Data to examine section start

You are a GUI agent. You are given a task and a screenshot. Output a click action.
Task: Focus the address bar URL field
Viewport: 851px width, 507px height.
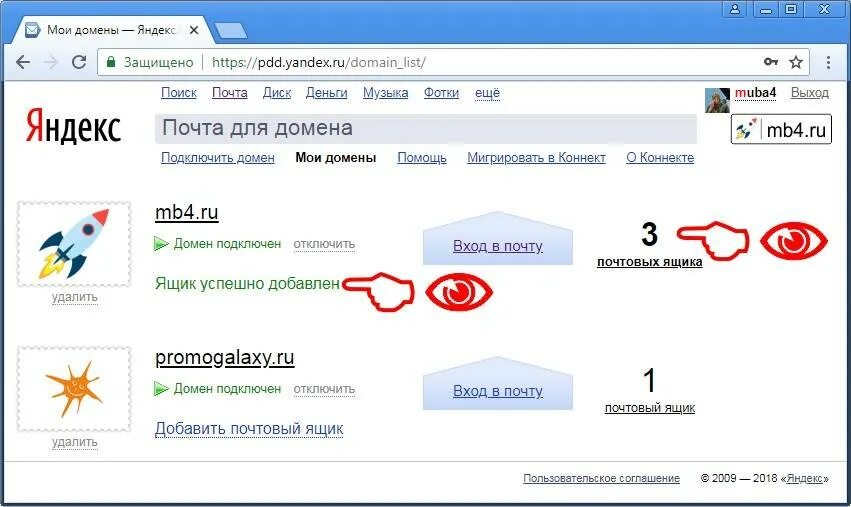tap(453, 62)
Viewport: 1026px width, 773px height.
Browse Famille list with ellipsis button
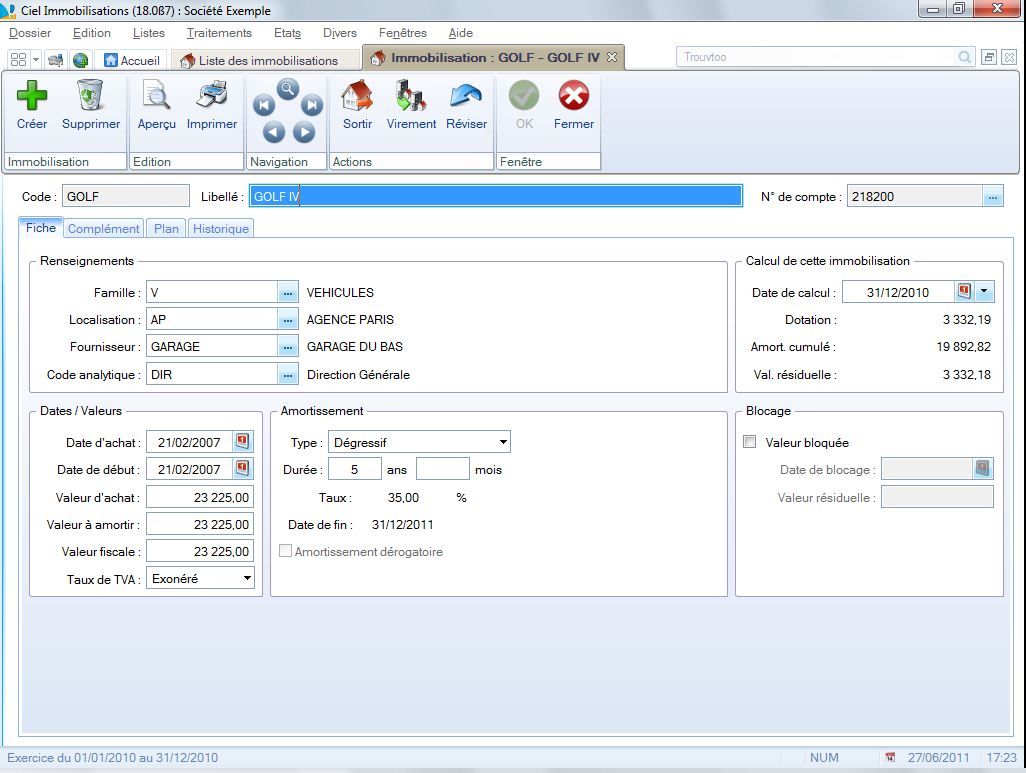coord(288,293)
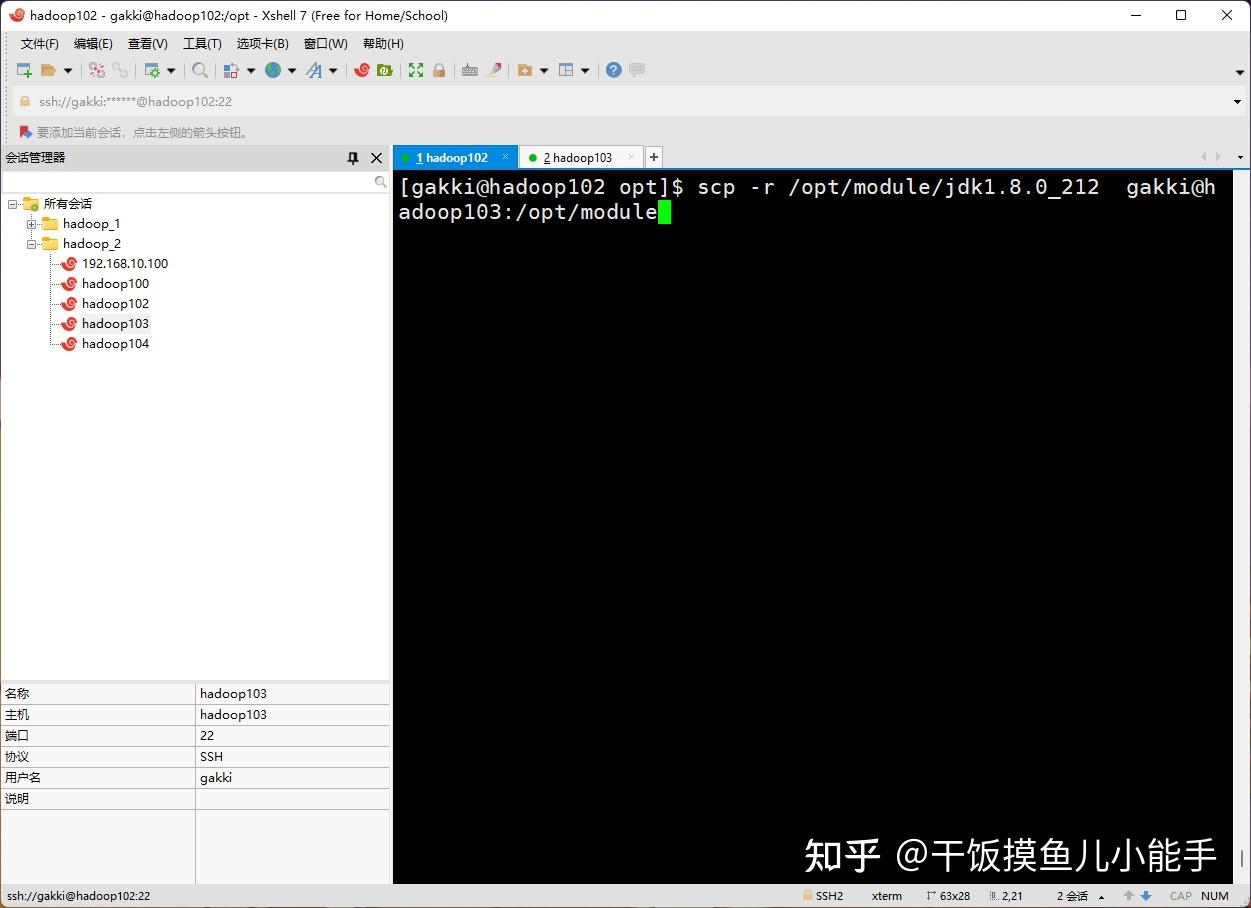Open the font settings icon
This screenshot has width=1251, height=908.
[315, 70]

Data to examine section end

__Required work__
Retype all entries exactly, without the images.

__Response to the exercise__
You are a GUI agent. You are given a task and a screenshot. Output a click action.
Task: Focus the address bar URL field
Viewport: 851px width, 507px height.
tap(453, 62)
Viewport: 1026px width, 773px height.
Browse Famille list with ellipsis button
coord(288,293)
Open the font settings icon
This screenshot has width=1251, height=908.
[315, 70]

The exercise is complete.